Subsequently, the material is patterned to create the two
dimensional shape of the contacts, the patterning performed using
stamping or etching or other patterning processes. The contact
shape is created without removing the contact from the strip or
sheet, so that the contact array for each connector remains
integral to the contract strip or sheet. In this manner, the
alignment of each contact relative to each other in an array
remains very precise, and a connector with very accurate true
position of the contacts relative to each other and to connector
alignment features can be consistently manufactured. Following
patterning, the contacts are formed into a three dimensional shape
using batch or sequential forming. In a reel to reel strip format,
a progressive die may be used for sequential forming steps to
create a complex contact shape. The contacts remain integral with
the contact strip throughout forming. The forming process creates
the generally U-shaped contact with a distal end that emanates from
the plane of the contact strip at an angle less than 90 degrees,
and preferably from 15 to 65 degrees, and also creates the proximal
end which is formed to be approximately parallel to the plane of
the contact sheet but slightly proud of the plane of the contact
sheet on the opposing surface from which the distal end
emanates.
[0079] Following forming of the contacts in the sheet or strip,
each connector body is created using molding, 3D printing,
over-molding, laminating, or other means of depositing or
laminating an insulative material to create a connector body. The
mold design allows the molding process to capture and bond to the
middle section of each contact, but leaves an opening for the
elastic distal end of each contact to enable it to be full
compressed to the surface of the molded connector body without its
movement being impeded. The mold design may also allow for
formation of precise alignment features in the connector housing,
to enable accurate alignment of the connector to mating circuit
elements or to clamping and alignment hardware pre-aligned to the
mating circuit element. The molding or other application of the
connector body or housing is performed while the contacts are still
integral with and connected to the contact strip or sheet. In a
preferred embodiment, the contacts are provided with a surface
finish in order to resist oxidation and that can accept solder to
form a reliable joint on the proximal end and which enables
reliable and low resistance separable interconnection to a
connection terminal on a mating circuit element. In one embodiment,
the surface finish is electroplated hard gold over an electroplated
nickel barrier layer. In another embodiment, the surface finish is
immersion gold plated over electroless nickel. The nickel thickness
in both cases is preferably between 1 and 8 microns, and most
preferably between 2 and 5 microns. The gold thickness is between
0.02 and 1.0 microns, and preferably between 0.05 and 0.5 microns.

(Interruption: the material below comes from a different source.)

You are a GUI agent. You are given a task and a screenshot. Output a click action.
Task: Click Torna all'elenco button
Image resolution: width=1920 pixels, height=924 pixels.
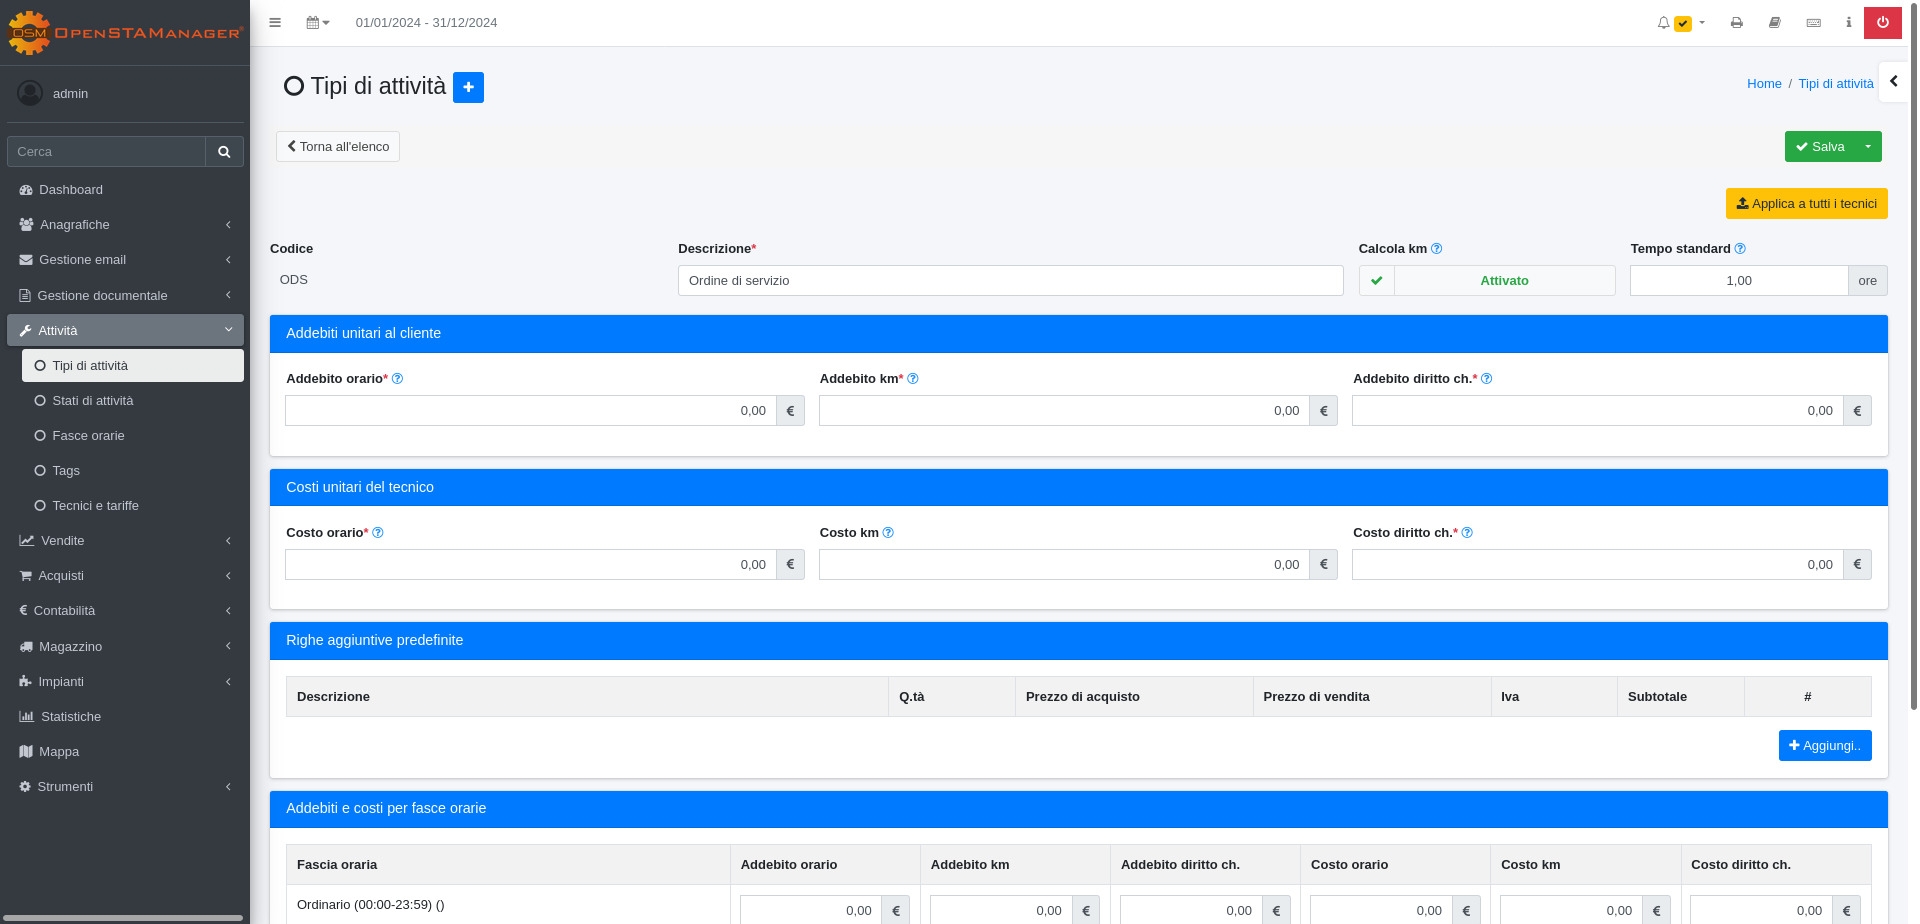click(338, 147)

In another embodiment, nickel and gold plating is provided as a
surface finish on the distal end of the contacts, and an organic
solderability preservative is used on the proximal end. Other noble
metals or metal alloys can also be used, such a palladium,
platinum, or their alloys. In one embodiment, the surface finish is
provided on the contacts prior to molding the connector body onto
the contact array. In another embodiment, the surface finish is
provided on the contacts after molding the connector body onto the
contact array, as shown in FIG. 9, using the connector body to mask
the areas where the surface finish is not needed. In yet another
embodiment, nickel is plated onto the contact sheet before molding,
and gold plating is performed after molding, to reduce the amount
of gold plating area and thereby reduce cost. Other surface
finishes are also conceivable and are included as embodiments of
this invention, such as silver plating or palladium plating, over
barrier metals such as nickel. In another embodiment, the surface
finish is applied after the connector housing is integrated around
the contact array, and the connector is singulated from the contact
strip or sheet, using electroless and/or immersion plating.

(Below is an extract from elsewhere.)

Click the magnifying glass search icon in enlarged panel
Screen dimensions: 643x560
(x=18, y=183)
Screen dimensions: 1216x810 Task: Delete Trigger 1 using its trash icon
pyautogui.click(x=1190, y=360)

[0080] After surface finishing and application of the connector
housing to the contact array, at least some of the electrical
contacts must be singulated from one another, and the connector
must be separated from the contact sheets. This separation can be
done by separating the portions of the contact sheet that are still
attached to the contacts, using a process such as stamping,
etching, cutting, or laser ablation. In one embodiment, frangible
sections are created during the initial patterning and forming of
the contact strips or sheets in the regions where the contacts will
be separated from the strip and from each other. These frangible
sections can consist of thinned or narrowed regions in the contact
sheet that substantially reduce the strength and/or increase the
stress concentration in those regions, or can be weakened or made
more brittle through work hardening or other means. The separation
can then be accomplished by stamping the frangible regions with a
die or by pushing the connector out of the contact strip or sheet
or by other mechanical means.
[0081] FIG. 10 is a schematic representation of a manufacturing
process for the power connector of another embodiment of the
present invention. 10A is a top view of a portion of a strip of
conductive spring material 100 such as copper beryllium alloy 25 or
a copper-nickel-tin alloy such as Materion BF158, although a wide
variety of other materials or alloys can also be used. 10A shows
the strip with `tractor` features and tooling holes in place for
alignment and reel to reel processing. 10B is a top view of the
strip from 10A after patterning and forming to create the two and
three dimensional shapes of contacts in arrays for the power
connector shown in FIGS. 2-4. Two arrays are shown in 10B, but in
high volume manufacturing a very long strip in reel to reel format
may have hundreds or thousands of contact arrays per strip. 10C is
a perspective view of the strip in 10B after forming the contacts
into 3 dimensions. The forming can be accomplished with a forming
die which forces the contacts to plastically deform into a
precisely defined shape determined by the shapes of the faces of
the mold or die. It is possible that one array would be formed at a
time, or multiple arrays can be formed at one time. It is also
possible that portions of an array would be formed sequentially
such as in a progressive die set up. FIG. 10D is a perspective
drawing showing the strip from 10C after one of the arrays has been
over-molded to form its connector body. It is possible that more
than one connector array would be over-molded simultaneously. 10E
shows the finished connector after singulation and separation from
the contact strip.
[0082] FIG. 11 is a drawing showing a perspective view of the
contact strip 100 from 10D showing the contact arrays 101 and 102
for two individual power connectors prior to application of a
connector housing. Holes 19 and slots 20 are alignment holes and
`tractor` features in strip 100 for use during the fabrication
steps of patterning, forming, molding, and singulation, and for
moving the strip through the manufacturing operations in continuous
reel to reel processing or in individual panels, strips, or sheet
formats. 23 are connection points between the contacts or contact
rows and the contact sheet or strip, and can comprise optional
frangible sections having an abrupt transition in width or
thickness of the support tabs 22 that maintain the contacts
integral with the contact strip, such that they are easily
fractured when deformed with a die due to stress concentration. In
many cases, such as where the contact sheet is very thin, these
frangible sections with stress concentration or weakened features
may not be required, as the singulation may be accomplished easily
with a stamping die without a stress concentration or weakening
design feature.
[0083] Four center contacts 24 in FIG. 11 will each become
electrically isolated from all other contacts when the connection
points 25 are broken or cut. In one embodiment, the connector
arrays 101 and 102 would be used as contacts for a battery power
connector, and the four isolated center contacts 24 could be used
for monitoring and/or control signals. The six contacts in each of
the other four rows of contacts 26 would remain electrically
connected to each other within each row (commoned or ganged by
row), and the singulation stamping would occur only at the ends of
each row of contacts 23. In a preferred embodiment, two of these
four rows of contacts in the power connector in FIG. 11 would be
used for power connections and two of these four rows of contacts
would be used for ground or return current.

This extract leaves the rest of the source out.